▶ Фрагмент текста:
====
Папа в это время был где-то не в Москве, мама отправила ему телеграмму, перепутав Полянку с Потылихой.
«Да хоть на Распотылихе!» - отвечал папа.
Таковы были предпосылки воссоединения семьи. То есть моего переселения из Уфы в Москву.
В Москву!..
Старшие ребята в уфимском дворе с хитрыми улыбками спрашивали: «Хочешь увидеть Москву?» И я всякий раз покупался. Тогда кто-нибудь оказывался позади меня и тянул за уши кверху. В ушах трещало, и они долго после этого были красными. Это вовсе не означало плохого отношения ко мне старших ребят. Просто – так полагалось. Нормальные нравы нормального двора.
В Уфе дома без конца бубнил репродуктор. Иногда наступали паузы, и тогда он скучно сипел. И вот однажды вечером я в очередной раз услышал слово «Москва» и неожиданно для самого себя залился горькими слезами. Прямо водопад слез и соплей! Заливаясь всем этим, я бросился к Матеньке с бабушкой. В Москву, в Москву, хочу к маме с папой!
====
▶ Фрагменты данных:
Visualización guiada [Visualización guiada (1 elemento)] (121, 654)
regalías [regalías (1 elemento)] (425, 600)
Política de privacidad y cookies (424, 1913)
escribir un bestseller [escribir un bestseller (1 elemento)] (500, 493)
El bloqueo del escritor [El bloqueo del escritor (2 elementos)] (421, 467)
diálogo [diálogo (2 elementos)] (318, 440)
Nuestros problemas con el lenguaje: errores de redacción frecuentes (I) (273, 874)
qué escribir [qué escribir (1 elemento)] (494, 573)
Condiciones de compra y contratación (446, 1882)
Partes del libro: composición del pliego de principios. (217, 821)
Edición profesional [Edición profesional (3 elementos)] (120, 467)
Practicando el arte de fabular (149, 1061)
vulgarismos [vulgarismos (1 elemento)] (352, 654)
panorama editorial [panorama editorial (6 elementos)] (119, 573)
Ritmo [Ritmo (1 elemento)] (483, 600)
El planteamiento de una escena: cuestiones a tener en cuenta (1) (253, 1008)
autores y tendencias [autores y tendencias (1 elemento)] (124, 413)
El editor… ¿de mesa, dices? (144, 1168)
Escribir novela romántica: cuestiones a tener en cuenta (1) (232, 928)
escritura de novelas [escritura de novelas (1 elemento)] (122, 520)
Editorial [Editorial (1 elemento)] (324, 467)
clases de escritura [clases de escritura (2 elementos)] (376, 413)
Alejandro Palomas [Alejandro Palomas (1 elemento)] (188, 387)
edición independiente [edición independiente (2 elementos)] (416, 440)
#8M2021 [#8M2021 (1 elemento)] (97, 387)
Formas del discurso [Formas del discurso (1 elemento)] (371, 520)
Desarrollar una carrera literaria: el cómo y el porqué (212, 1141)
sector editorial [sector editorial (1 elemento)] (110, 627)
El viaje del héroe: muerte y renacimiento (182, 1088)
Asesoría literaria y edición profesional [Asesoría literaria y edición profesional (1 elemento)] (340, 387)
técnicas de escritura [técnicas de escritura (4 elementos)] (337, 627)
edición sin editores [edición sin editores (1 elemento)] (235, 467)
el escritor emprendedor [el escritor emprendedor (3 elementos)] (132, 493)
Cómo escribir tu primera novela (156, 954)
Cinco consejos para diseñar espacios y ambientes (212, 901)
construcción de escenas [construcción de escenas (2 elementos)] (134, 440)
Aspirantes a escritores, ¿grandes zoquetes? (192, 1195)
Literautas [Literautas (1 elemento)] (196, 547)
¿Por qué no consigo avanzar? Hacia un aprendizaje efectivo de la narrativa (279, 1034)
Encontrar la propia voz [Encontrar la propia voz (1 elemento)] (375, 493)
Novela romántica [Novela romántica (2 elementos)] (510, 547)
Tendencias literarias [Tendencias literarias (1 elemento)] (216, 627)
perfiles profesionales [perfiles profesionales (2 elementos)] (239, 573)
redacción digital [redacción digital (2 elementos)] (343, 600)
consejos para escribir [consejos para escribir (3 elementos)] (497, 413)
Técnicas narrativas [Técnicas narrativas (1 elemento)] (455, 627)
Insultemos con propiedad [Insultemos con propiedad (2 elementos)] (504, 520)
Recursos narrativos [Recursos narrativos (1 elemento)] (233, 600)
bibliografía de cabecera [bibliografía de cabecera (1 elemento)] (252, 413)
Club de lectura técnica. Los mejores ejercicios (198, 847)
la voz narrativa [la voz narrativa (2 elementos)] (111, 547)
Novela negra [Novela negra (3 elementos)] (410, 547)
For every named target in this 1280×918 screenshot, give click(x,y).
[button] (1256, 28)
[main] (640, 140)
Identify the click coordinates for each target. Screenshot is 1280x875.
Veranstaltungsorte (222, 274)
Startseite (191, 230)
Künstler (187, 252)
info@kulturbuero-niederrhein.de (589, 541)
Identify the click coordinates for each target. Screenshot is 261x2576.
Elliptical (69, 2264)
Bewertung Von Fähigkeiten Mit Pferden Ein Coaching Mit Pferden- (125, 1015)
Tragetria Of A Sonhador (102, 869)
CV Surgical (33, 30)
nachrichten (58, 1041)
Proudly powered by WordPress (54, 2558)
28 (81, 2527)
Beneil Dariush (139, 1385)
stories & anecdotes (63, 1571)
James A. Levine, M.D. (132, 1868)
====
▶ Описание задачи:
Перепишите дословно часть отрывка о переезде из Уфы в Москву, начиная со слов «Таковы были предпосылки» и заканчивая словами «маме с папой!».

▶ Письменный ответ:
Таковы были предпосылки воссоединения семьи. То есть моего переселения из Уфы в Москву.
В Москву!..
Старшие ребята в уфимском дворе с хитрыми улыбками спрашивали: «Хочешь увидеть Москву?» И я всякий раз покупался. Тогда кто-нибудь оказывался позади меня и тянул за уши кверху. В ушах трещало, и они долго после этого были красными. Это вовсе не означало плохого отношения ко мне старших ребят. Просто – так полагалось. Нормальные нравы нормального двора.
В Уфе дома без конца бубнил репродуктор. Иногда наступали паузы, и тогда он скучно сипел. И вот однажды вечером я в очередной раз услышал слово «Москва» и неожиданно для самого себя залился горькими слезами. Прямо водопад слез и соплей! Заливаясь всем этим, я бросился к Матеньке с бабушкой. В Москву, в Москву, хочу к маме с папой!